Institute for Systems Biology Seattle, WA, USA ; Pós-Graduaçao em Ciências Genômicas e Biotecnologia, Universidade Católica de Brasília Brasília, Brazil ; Centro de Análises Proteômicas e Bioquímicas, Pós-Graduação em Ciências Genômicas e Biotecnologia, Universidade Católica de Brasília Brasília, Brazil.
Front Genet. 2013 May 15;4:81. doi: 10.3389/fgene.2013.00081. eCollection 2013.

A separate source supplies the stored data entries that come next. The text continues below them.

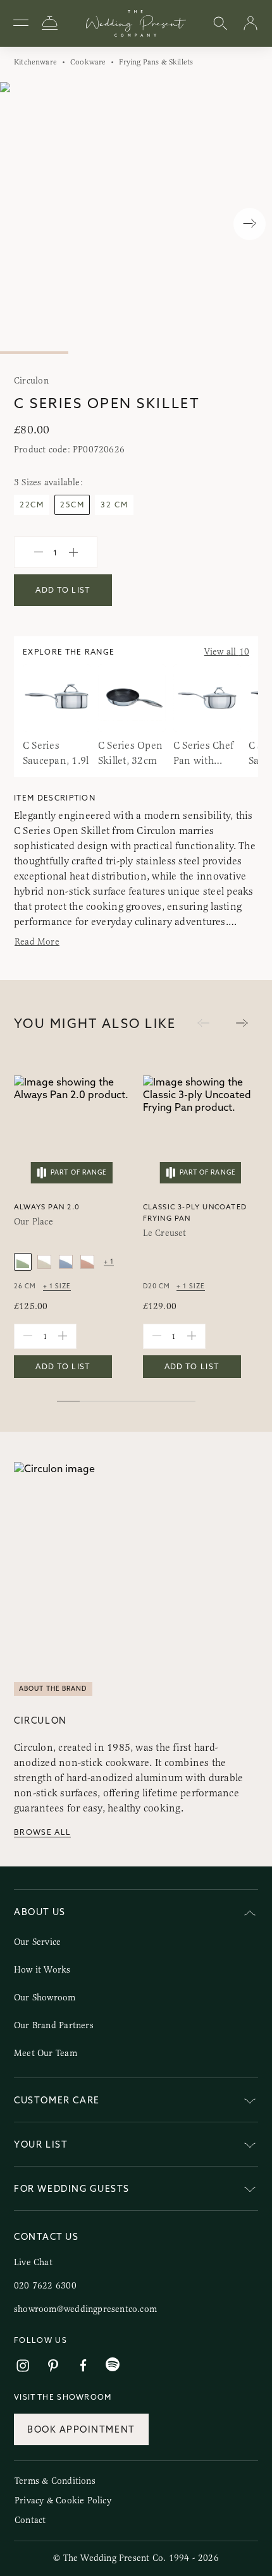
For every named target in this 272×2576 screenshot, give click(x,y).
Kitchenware (35, 61)
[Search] (220, 24)
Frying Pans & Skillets (156, 61)
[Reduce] (38, 552)
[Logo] (136, 23)
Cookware (88, 61)
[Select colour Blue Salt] (66, 1262)
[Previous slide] (22, 224)
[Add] (73, 552)
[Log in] (250, 24)
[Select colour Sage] (23, 1262)
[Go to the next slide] (242, 1023)
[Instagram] (23, 2366)
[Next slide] (249, 224)
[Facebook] (83, 2366)
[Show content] (250, 2102)
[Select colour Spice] (87, 1262)
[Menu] (21, 23)
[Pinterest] (53, 2366)
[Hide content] (250, 1914)
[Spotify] (112, 2365)
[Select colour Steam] (44, 1262)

Since microRNAs (miRNAs) were discovered, their impact on regulating various biological activities has been a surprising and exciting field. Knowing the entire repertoire of these small molecules is the first step to gain a better understanding of their function. High throughput discovery tools such as next-generation sequencing significantly increased the number of known miRNAs in different organisms in recent years. However, the process of being able to accurately identify miRNAs is still a complex and difficult task, requiring the integration of experimental approaches with computational methods. A number of prediction algorithms based on characteristics of miRNA molecules have been developed to identify new miRNA species. Different approaches have certain strengths and weaknesses and in this review, we aim to summarize several commonly used tools in metazoan miRNA discovery.
自 microRNAs(miRNAs)被发现以来,它们对调节各种生物活性的影响一直是一个令人惊讶和兴奋的领域。了解这些小分子的全部组成部分是更好地理解它们功能的第一步。近年来,高通量发现工具,如下一代测序,大大增加了不同生物体中已知 miRNAs 的数量。然而,能够准确识别 miRNAs 的过程仍然是一个复杂而困难的任务,需要将实验方法与计算方法相结合。已经开发了许多基于 miRNA 分子特征的预测算法来识别新的 miRNA 种类。不同的方法有其自身的优势和局限性,在这篇综述中,我们旨在总结后生动物 miRNA 发现中几种常用的工具。